Ты следующий - Любомир Левчев
Шрифт:
Интервал:
Наконец мы все-таки добрались до города Лахти, стоящего посреди финских лесов и озер. В моем сердце сохранилось неповторимое чувство чистоты — чистоты везде и во всем. За столом, за которым мы ужинали, говорили Ален Роб-Грийе и Николас Гильен. Потом к нам подсели два американских писателя — муж и жена. Они представились: Астрид и Ивар Иваск. Их родители эмигрировали из Прибалтики, так что сейчас они чувствовали себя так, будто посетили родину предков. Отец Ивара был известным русскоязычным поэтом («Северный берег», Варшава, 1938; «Царская осень», Париж, 1952). Последние, только что опубликованные стихи старого Юрия Иваска звучали так:
Ивар Иваск был редактором журнала Books abroad (позднее переименованном в «Мировая литература сегодня»), который издавался университетом в Нормане, Оклахома. Знакомство с этим изданием, рекомендующим книги и авторов всего мира, оказалось для меня настоящим прорывом. Значит, контакты возможны. Значит, такая трибуна без границ может существовать. Ивар не писал, но говорил по-русски, и между нами не было языкового барьера. Как только Ивар узнал, что я болгарин, он достал блокнот, пролистал несколько страниц и спросил:
— Мне посоветовали двух болгарских поэтов — из самого старого и самого молодого поколения. Елизавету Багряную и Любомира Левчева. Вы их знаете?
Я задумался над тем, что это. Шутка? Провокация? (Мы, болгары, только об этом и думаем.) Или ирония судьбы? Мой собеседник почувствовал, что со мною что-то происходит.
— Что случилось? Вы о них не слышали?
— Я их очень хорошо знаю. Елизавета Багряная — великая болгарская поэтесса. Заслуженно номинирована на Нобелевскую премию. А что касается молодого поэта… то он негодяй.
— Неужели? — вздрогнул Ивар, как будто обидели его самого. — А вы не слишком категоричны?
Я не забуду, какое видимое облегчение появилось у него на лице, когда он понял, что Любомир Левчев — это я. (Ему была знакома балканская страсть дискредитировать коллег, заочно поливая их грязью.)

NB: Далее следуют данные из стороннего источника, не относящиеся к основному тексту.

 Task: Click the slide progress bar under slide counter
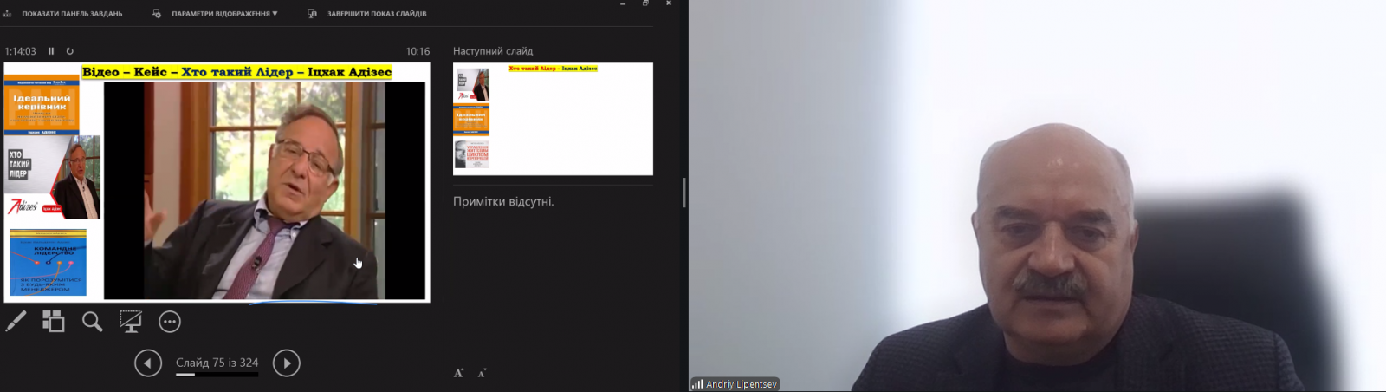pos(217,375)
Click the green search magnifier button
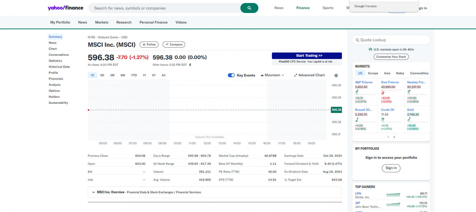Screen dimensions: 476x212 tap(249, 8)
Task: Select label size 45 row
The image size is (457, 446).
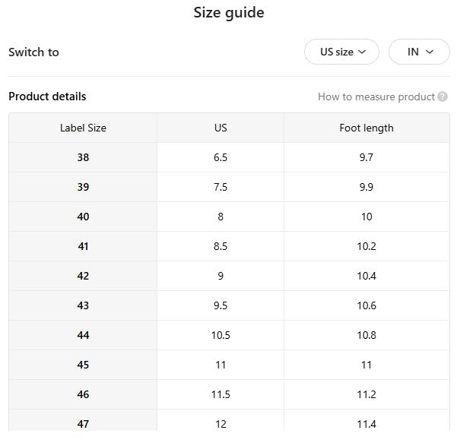Action: click(x=83, y=365)
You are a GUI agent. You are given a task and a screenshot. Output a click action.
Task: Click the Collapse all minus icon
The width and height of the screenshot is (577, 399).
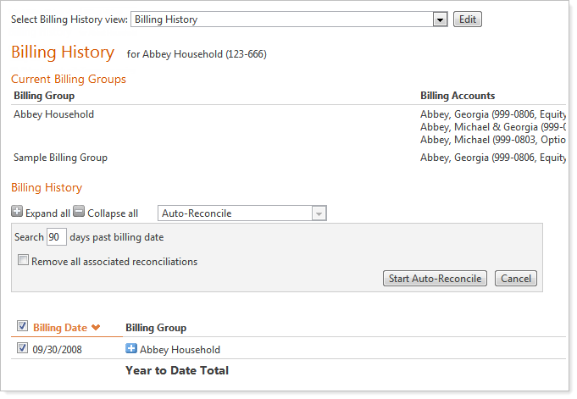pyautogui.click(x=79, y=213)
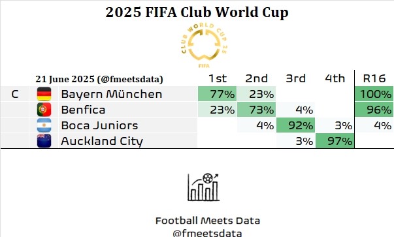The height and width of the screenshot is (237, 394).
Task: Click the group C label
Action: [15, 94]
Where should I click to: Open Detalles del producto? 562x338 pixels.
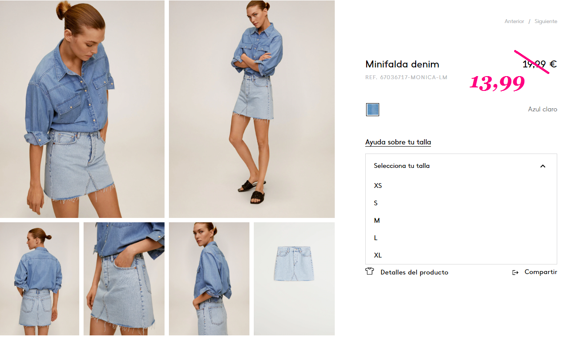point(414,272)
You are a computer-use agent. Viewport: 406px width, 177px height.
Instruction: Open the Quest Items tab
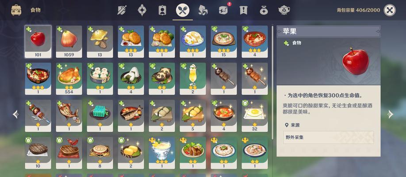243,10
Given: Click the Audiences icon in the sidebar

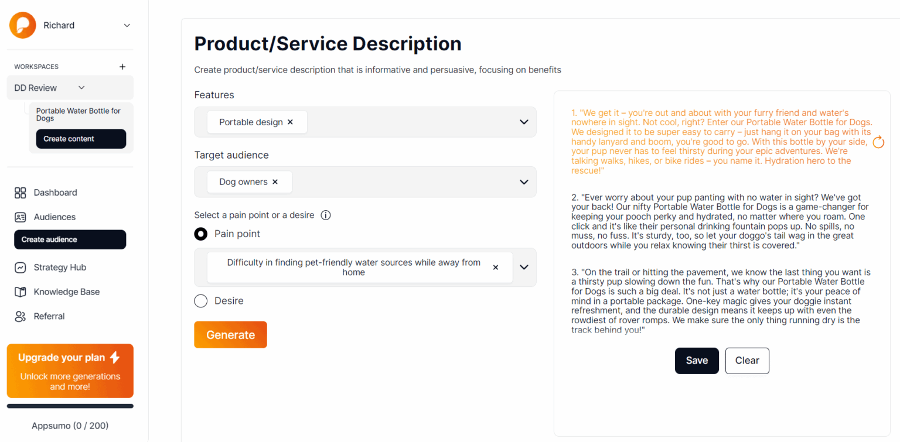Looking at the screenshot, I should tap(21, 217).
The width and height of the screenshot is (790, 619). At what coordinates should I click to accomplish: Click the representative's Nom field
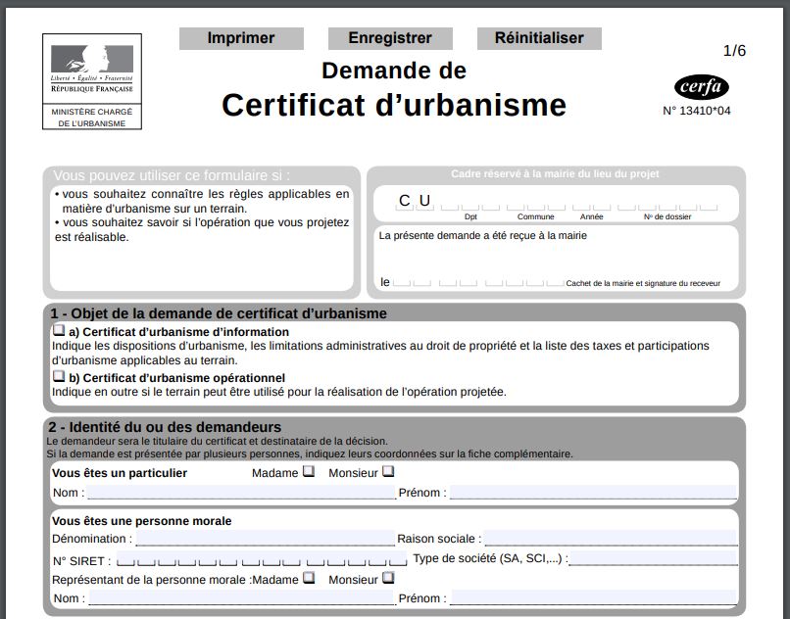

Это было 22 июня. И в белые ночи Ивана Купалы, погрузившись в мягкий сумрак финских сосен, мы затерялись на каком-то празднике освобожденной души. На поляне в низине молодые мужчины и женщины, опьяненные любовью и водкой, играли во что-то, напоминающее футбол, но с несколькими мячами и без правил. Целью игры было не забить гол (ворота вообще не были предусмотрены), а — веселиться и резвиться. Из старой сауны выскакивали голые красивые тела и с разбегу бросались в озеро. А мы с Астрид и Иваром прогуливались и говорили о поэзии — о той самой чудесной связи между людьми, о луче, проходящем сквозь любую преграду… Мы радовались дружбе, которая возникла так внезапно. Мы были счастливы. И это видно по фотографиям, которые сделал шведский поэт и фотограф турецкого происхождения Лютфи Иошкёк.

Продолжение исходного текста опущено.